Le niveau dépend du poste et des responsabilités, l’échelon affine le positionnement à l’intérieur du niveau. La plage de points sert de repère pour situer un emploi. Un agent de conditionnement débutant se place souvent en bas de la catégorie O/E. Un responsable de production rejoint la catégorie cadres. La logique reste la même que pour d’autres barèmes publics, comme la grille de salaire d’un réserviste dans l’armée de terre, où niveau et échelon fixent la rémunération. En cas de doute sur son positionnement, le service des ressources humaines reste l’interlocuteur direct.

Primes et indemnités prévues en 2024

L’avenant fixe aussi une assiette de prime par niveau pour les non-cadres. Cette base sert au calcul de certaines primes conventionnelles. Elle s’échelonne de 970,63 euros pour le niveau 1 échelon 1 à 1 766,23 euros pour le niveau 6 échelon 2.

Les principales valeurs 2024 par catégorie :

  • Niveau 1 (O/E) : de 970,63 € à 1 082,02 € selon l’échelon
  • Niveau 3 (O/E) : de 1 177,49 € à 1 198,70 €
  • Niveau 4 (TAM) : de 1 214,62 € à 1 326,00 €
  • Niveau 6 (TAM) : de 1 649,54 € à 1 766,23 €

L’indemnité forfaitaire mensuelle pour les opérations d’habillage et de déshabillage reste fixée à 8,40 euros au 1er janvier 2024. Elle compense le temps passé à enfiler une tenue de travail obligatoire, fréquente dans l’agroalimentaire pour des raisons d’hygiène.

Articulation avec le SMIC et recours possibles

Les salaires conventionnels constituent un plancher propre à la branche.
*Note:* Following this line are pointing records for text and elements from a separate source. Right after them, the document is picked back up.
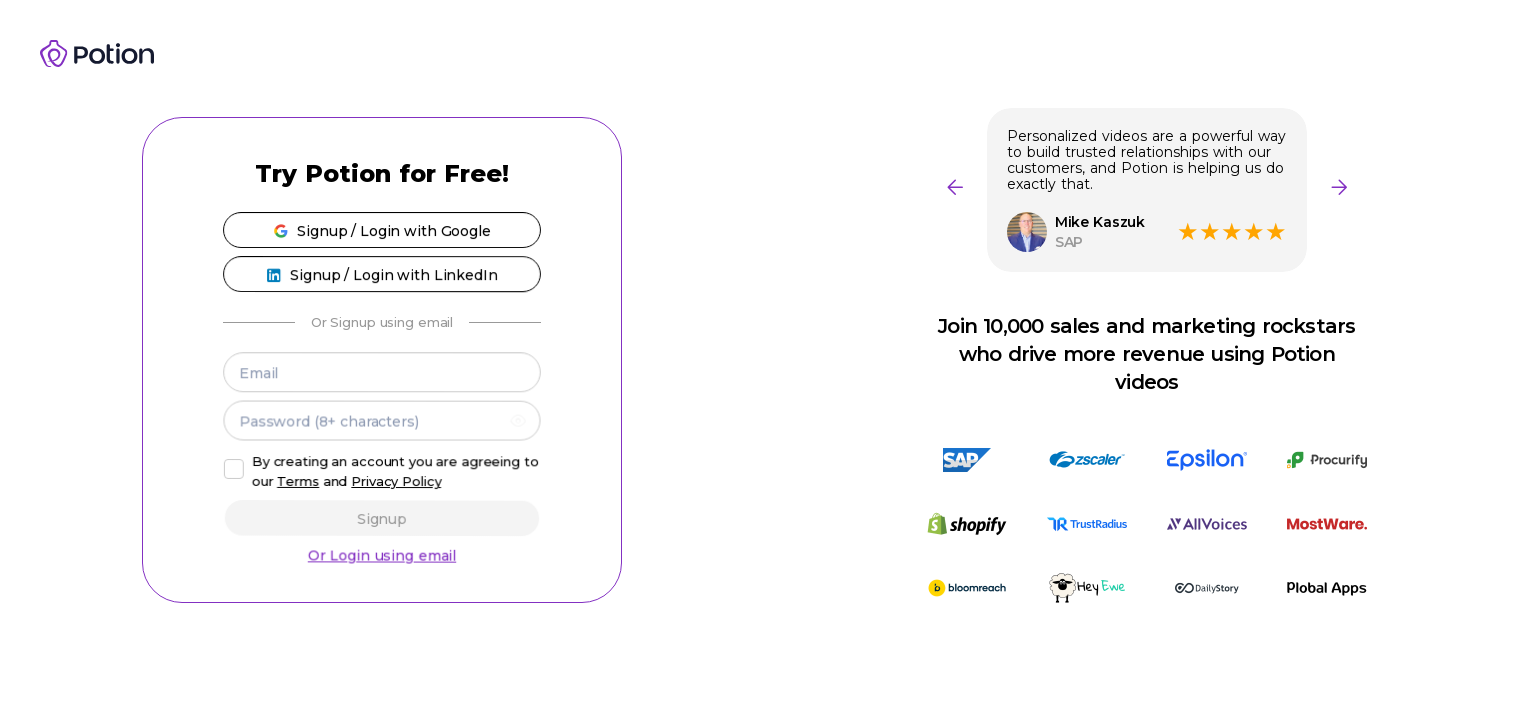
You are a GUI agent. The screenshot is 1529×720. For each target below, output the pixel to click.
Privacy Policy (396, 482)
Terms (299, 482)
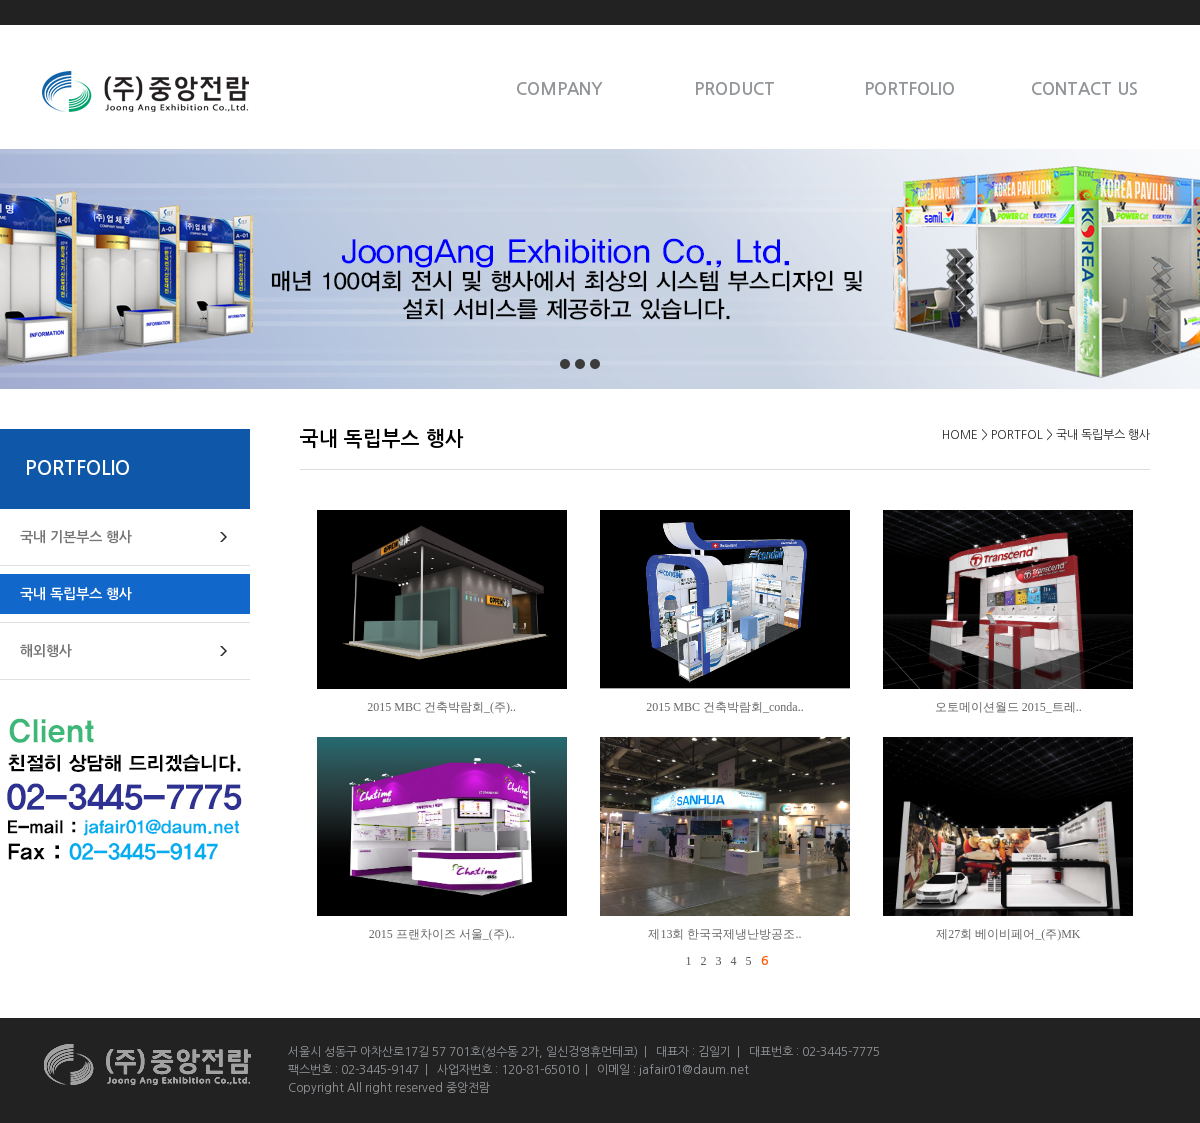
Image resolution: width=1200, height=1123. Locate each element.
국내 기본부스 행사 (76, 537)
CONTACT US (1084, 89)
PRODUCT (734, 89)
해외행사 (46, 651)
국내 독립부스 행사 (76, 594)
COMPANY (559, 89)
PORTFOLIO (909, 89)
Ils ne remplacent pas le SMIC : quand un minimum conventionnel passe sous le salaire légal, c’est le SMIC qui s’applique. Plusieurs premiers échelons de la grille 2024 se retrouvent ainsi rattrapés par les revalorisations automatiques du salaire minimum légal. Ces montants restent exprimés en brut : pour estimer le revenu réellement perçu, mieux vaut convertir un salaire brut proche en net avant toute comparaison.

Un salaire inférieur au minimum conventionnel ouvre droit à un rappel de salaire sur trois ans devant le conseil de prud’hommes.

Le salarié qui constate un écart commence par alerter le service paie, souvent à l’origine d’une simple erreur. Il garde la possibilité de saisir l’inspection du travail, de consulter un représentant syndical puis, en dernier recours, d’engager une action prud’homale. L’employeur qui verse une rémunération sous le barème étendu s’expose à une amende prévue par le Code du travail.